I got a call to help with a problem on an aluminum uncoiling station. The customer would collapse the expander that held the coil and installed a new coil to unwrap. They would cycle the directional valve back and forth while properly positioning the coil. If they were having trouble and cycled the directional valve more than four to six times, the valve would lock up and wouldn’t shift in either direction.
They would call maintenance to troubleshoot the problem and, depending how quickly maintenance arrived, the valve would either cycle or lock up. The longer it took, the better chance the valve would then work. But if they cycled it several times, it would lock up. The directional valve and PO check were mounted close to the expander, while the power unit was about 30 feet away. The pump did supply oil to three other functions that had directly operated valves, and they worked well. They replaced the directional valve with a new one, and it would cycle 10 to 12 times and then lock up.

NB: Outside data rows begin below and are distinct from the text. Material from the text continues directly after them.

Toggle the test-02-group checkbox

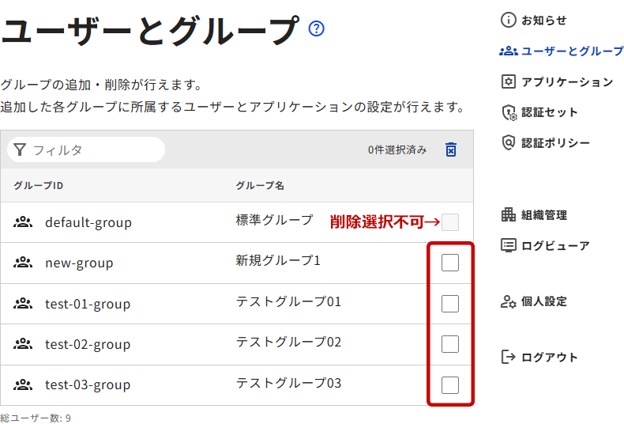[x=450, y=344]
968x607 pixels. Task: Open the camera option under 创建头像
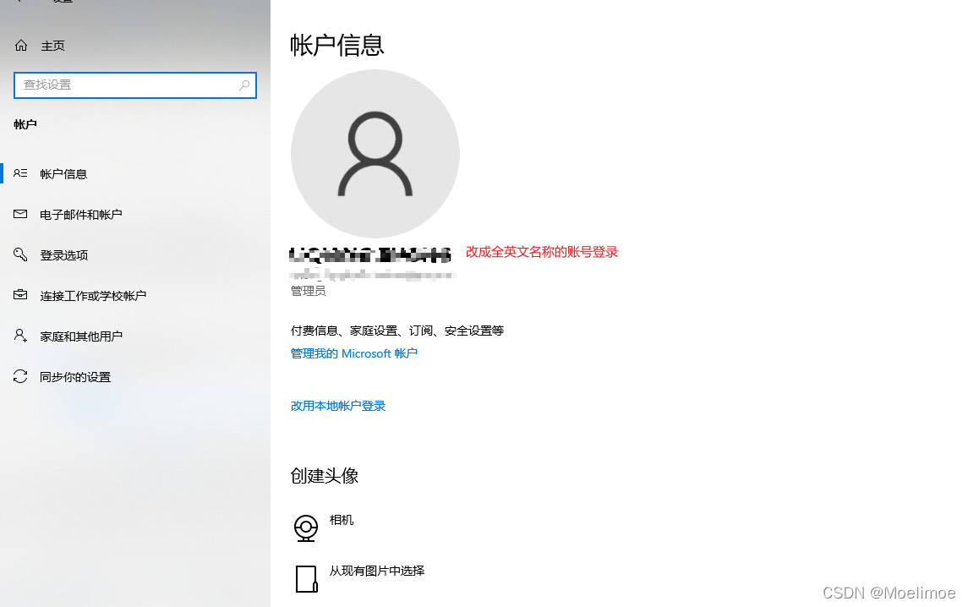pyautogui.click(x=306, y=527)
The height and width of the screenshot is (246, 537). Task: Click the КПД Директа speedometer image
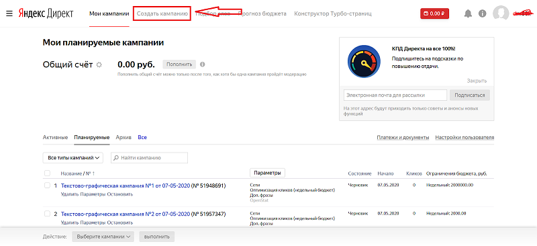point(364,61)
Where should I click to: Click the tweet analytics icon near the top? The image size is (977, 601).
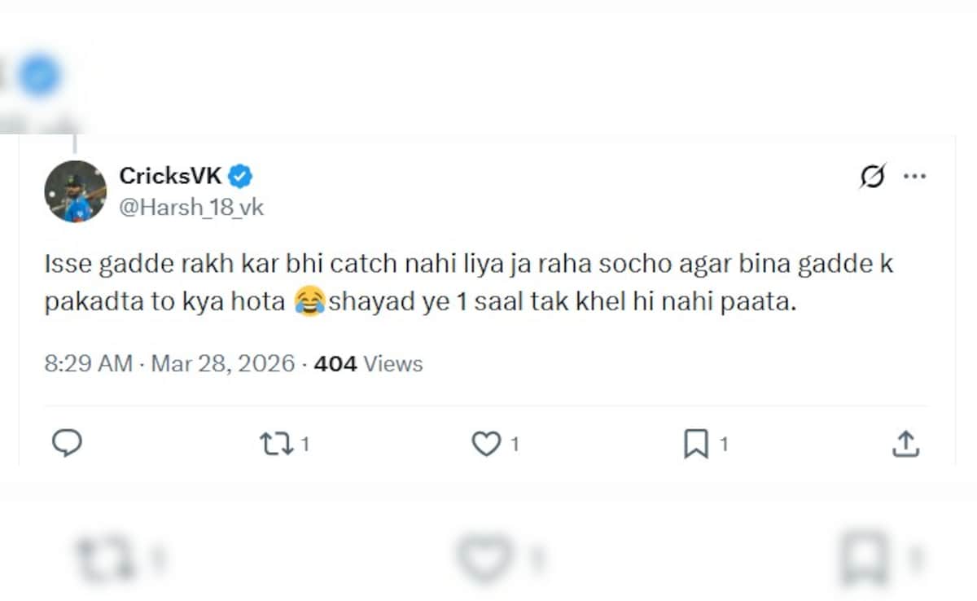(871, 174)
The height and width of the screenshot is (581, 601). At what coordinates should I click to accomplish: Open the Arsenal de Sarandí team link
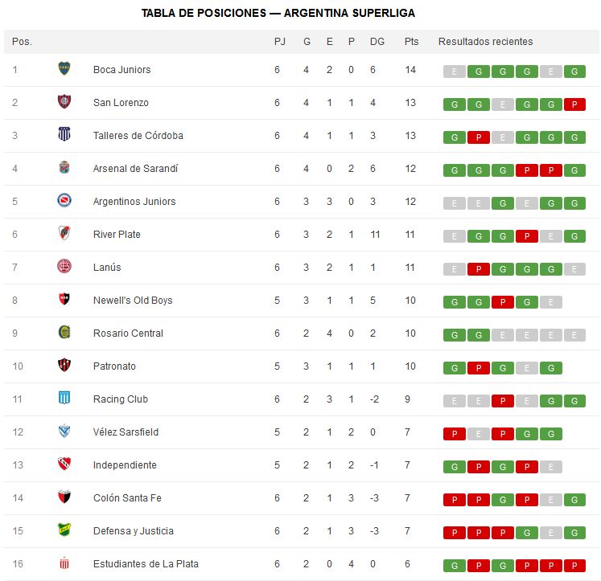click(135, 169)
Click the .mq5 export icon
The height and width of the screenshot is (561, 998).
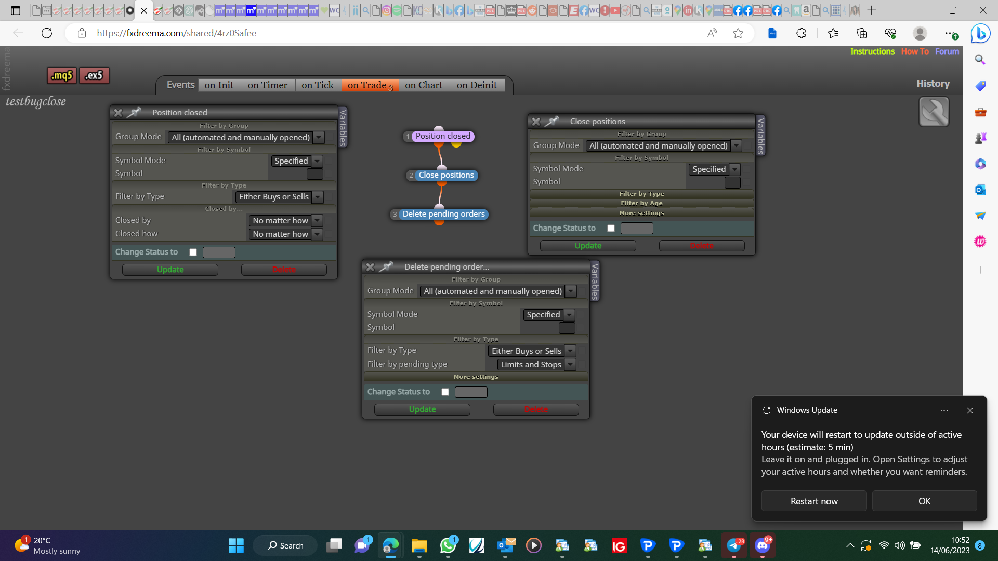click(x=62, y=75)
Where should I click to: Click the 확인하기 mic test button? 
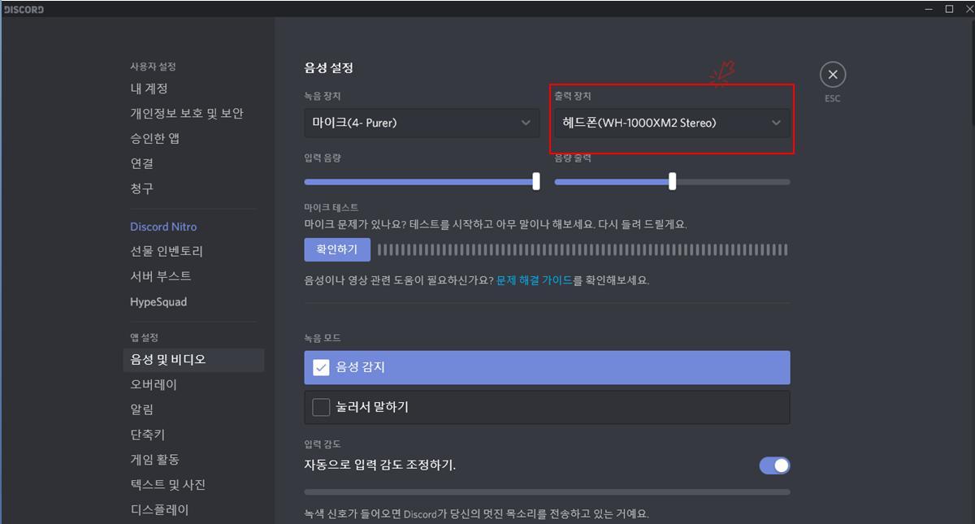(337, 249)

Pilot operated valves often have problems associated with the pilot drain and pilot pressure plugs. The rule of thumb is, if the pilot has external plumbing, there should be a solid plug installed inside the valve. No plumbing, no plugs except ones with orifices. Typically, if it is a pilot pressure problem, the valve will not shift even once. If it is a pilot drain problem, it will shift several times and then lock up. When I arrived, they could not find a schematic. When I reviewed the power unit to sketch it, I found the drain line ball valve was closed and causing the problem.